- [Work instructions]
a) From the article on the 2017 Sophie Kerr Prize, list every person it names, leaving out names that appear only within the name of a prize or an institution.
b) Write a continuation of the article on the 2017 Sophie Kerr Prize, beginning after its final sentence.

- [Passage]
+===+
Elm Editor Wins Sophie Kerr
Catalina Righter, an English major and creative writing minor whose literary work spans genres from wry journalistic essay to tightly woven, searing poetry, has won the 2017 Sophie Kerr Prize. Poet Elizabeth Spires announced the award tonight at an event marking the 50th anniversary of the nation’s largest undergraduate writing award, this year valued at $65,768.
“Catalina has an eye for finding the extraordinary in the ordinary. She brings to bear on her poems a reporter’s objectivity and a journalist’s sense of what makes a story both memorable and beautiful,” says James Hall, Director of the Rose O’Neill Literary House.
“Catalina’s writing evinces her remarkable ability to capture both the outrageous and the mundane, and to find surprising humor and beauty in both,” says Professor Kathryn Moncrief, Chair of the English department and Sophie Kerr Curator.
Righter’s portfolio reflected flexibility with and commitment to the written word across genres, finding purpose in columns and stories for the student newspaper, The Elm, as well as elegance and depth in her personal essays and poetry. Her wry sense of humor is evident in work such as “A Beginner’s Guide to Not Crying at the Birthday Ball,” and her lyricism and sharp eye for detail revealed in poems like “Route 213 Poet” (which was also runner-up for this year’s Pat Nielsen Poetry Prize).
+===+
- [Records shown]

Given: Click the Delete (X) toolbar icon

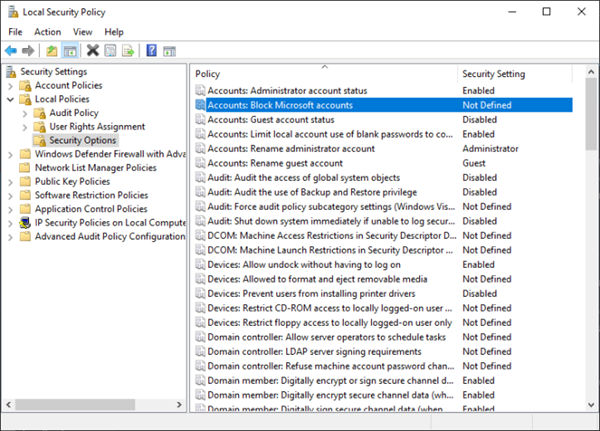Looking at the screenshot, I should 92,50.
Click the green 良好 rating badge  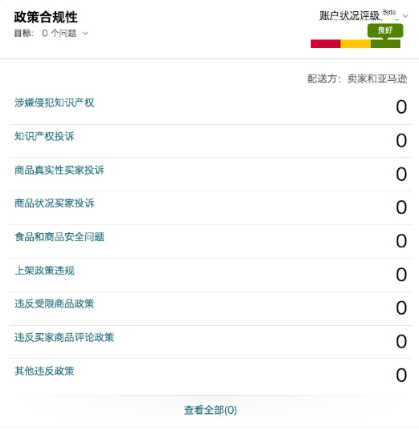(385, 31)
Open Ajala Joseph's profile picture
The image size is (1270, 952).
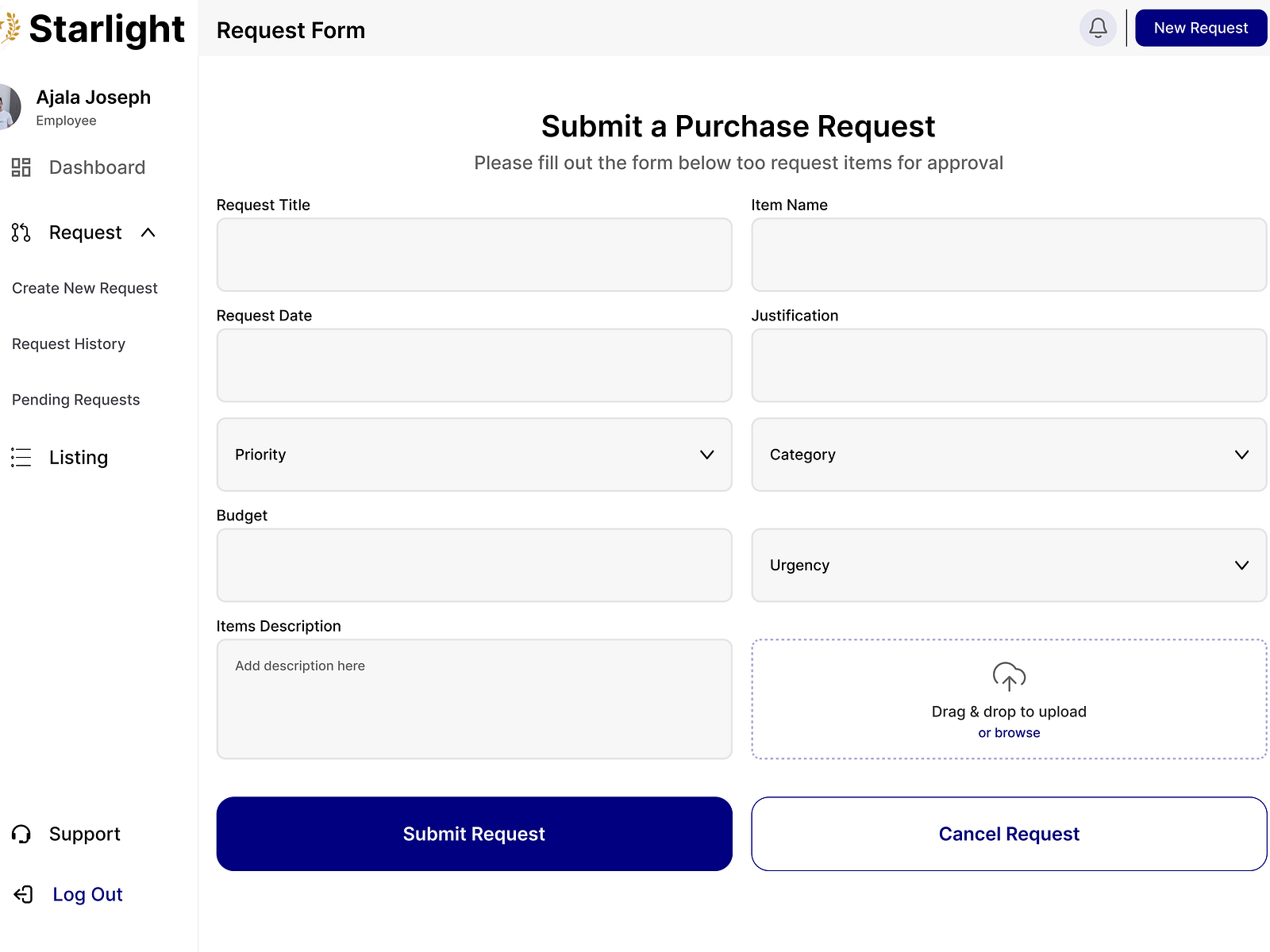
+===+
- [Answers by task]
a) Catalina Righter, Elizabeth Spires, James Hall, Kathryn Moncrief

b)
Righter served as editor-in-chief of The Elm, layout editor of The Collegian, the student review, and she was a poetry screener for Cherry Tree, the national literary journal published by the Literary House Press. She’s also been a valued and astute student worker on the College Relations and Marketing team, and she earned a grant from the Harwood Journalism Endowment Fund to complete a summer internship offered at the Kent County News. She is a member of Phi Beta Kappa, the Douglas Cater Society of Junior Fellows, Sigma Tau Delta (the English honor society), and the sailing and dance clubs.
Righter thanked her family, saying that “my that my most true and unwavering sense of self comes from you.” She also thanked her teachers, and her friends and fellow writers, “especially anyone who has trusted me to read a piece of your work.”
“Thank you,” she said, “for anyone who came today because you love someone enough to tell them to continue to write.”
Righter was among five finalists chosen from a number of student portfolios, encompassing essay, poetry, non-fiction, journalism, and print projects. Reflecting the multidisciplinary nature of a Washington College education, the finalists are majors in English, chemistry, American studies, and political science, as well as several who minored in creative writing.
“It is always such a joy reading these portfolios. They reflect the literary ethos and emphasis we place on writing that is the heart and soul of this College,” says Moncrief. “These students and their outstanding work show their diverse interests and approaches, as well as their shared passion for the written word.”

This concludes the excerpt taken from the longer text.